Giorgio Agamben, Moyens sans fin, Notes sur la politique, Rivages poche, p. 132

SCOLIE 9

« la chose créée

en ce qu’elle est ne vaut rien

car sitôt existante

elle n’est plus

qu’un mouvement après

vers son délabrement

qu’une vaine imitation du geste

qui l’a fait naître

et qu’elle ignore

un mensonge bougé

elle n’importe que naissante »

Jean Michel Bruyère, Acedia 1, Sens & Tonka, p. 27

SCOLIE 10

Par défaut de tout, les médias, miroirs déformants de la société de maintenant, triturent le monde et le langage à la manière des hardeurs du cinéma mondial porno.

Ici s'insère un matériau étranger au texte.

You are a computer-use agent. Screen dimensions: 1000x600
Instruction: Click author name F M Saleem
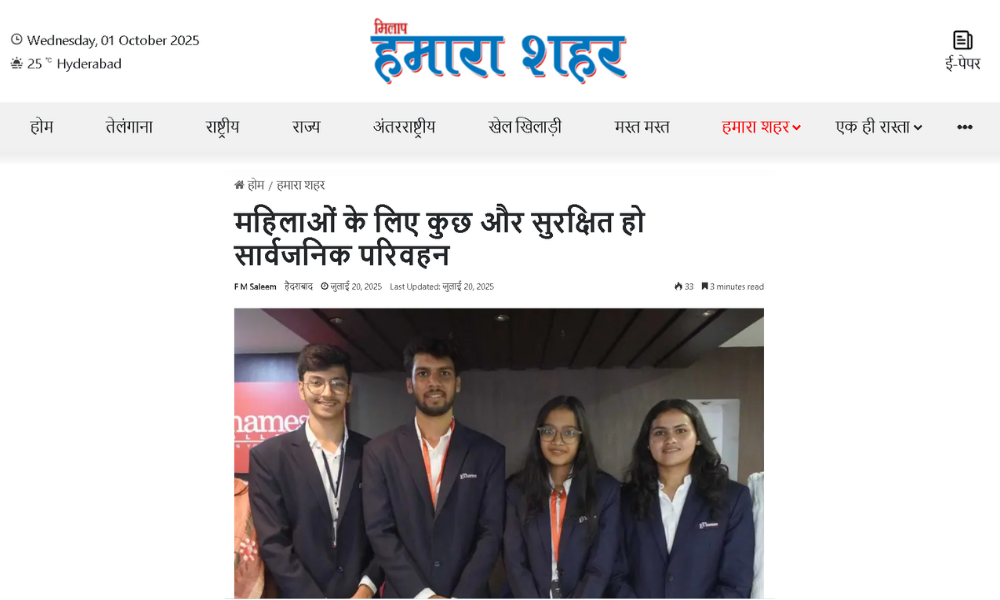tap(255, 286)
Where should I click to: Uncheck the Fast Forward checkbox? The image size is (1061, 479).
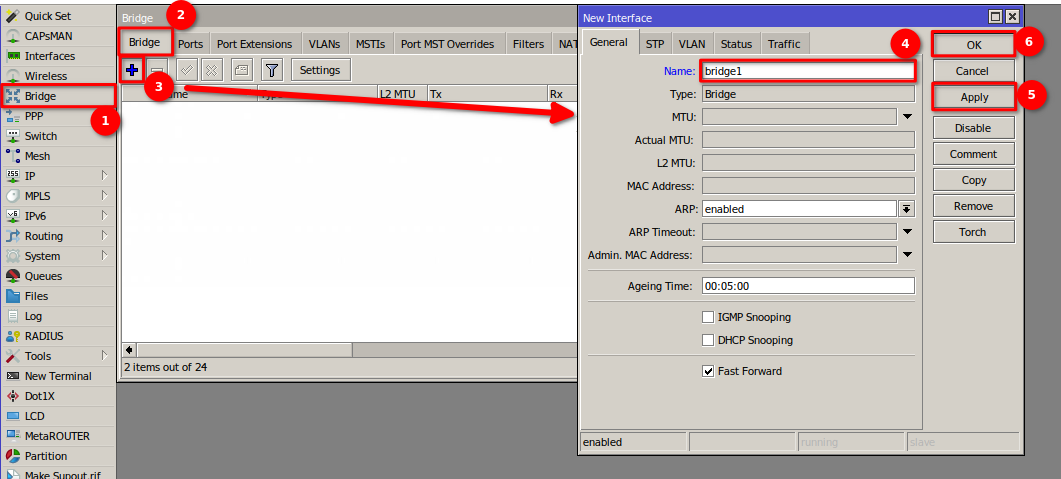click(708, 371)
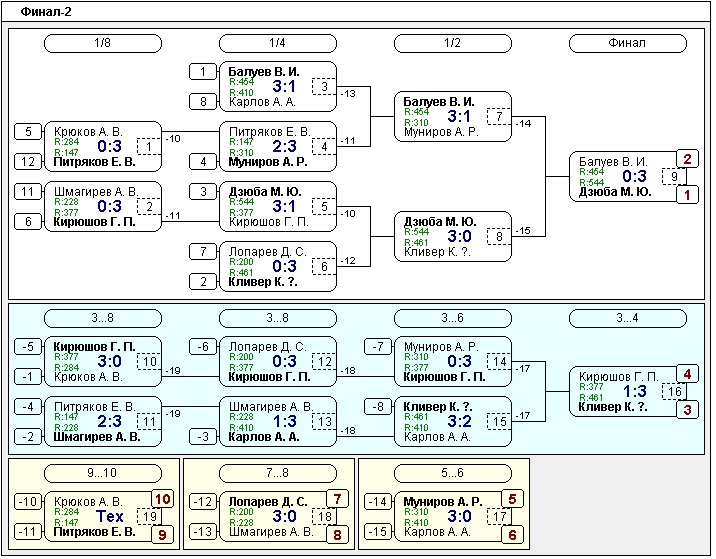This screenshot has height=559, width=716.
Task: Select Мунифов А. Р. in the 5...6 match
Action: click(441, 502)
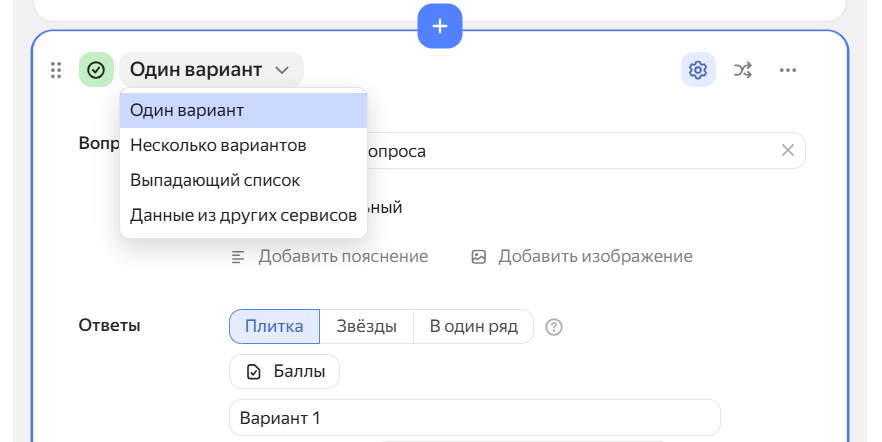Select "Один вариант" in the dropdown list

243,110
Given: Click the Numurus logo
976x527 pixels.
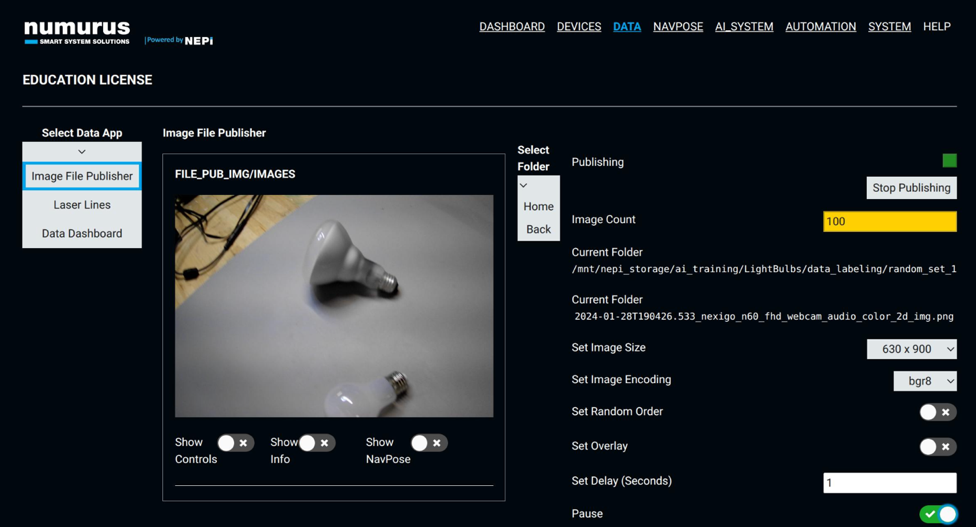Looking at the screenshot, I should point(77,33).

Certes ils bandent fort et longtemps mais leurs performances n’ont heureusement rien à voir, disent-ils humblement, avec quoi que ce soit des magies de l’Amour.
Les gens de média, eux, tentent de nous faire croire qu’ils incarnent les mouvements de la pensée alors qu’ils ne rendent lisible que la frivolité des opinions publiques.

SCOLIE 11

Le savoir et la connaissance, contribuent, par un étrange retournement de sens, à l’édification de l’ignorance. Ils ne valent désormais que comme compléments à la marchandise culturelle mondialisée.

SCOLIE 12

Nous sommes des ruminants.

Nous cheminons depuis 50 ans au bord d’un précipice.

Nous n’avons aucune idée de cet Autre qui nous attend de l’autre côté.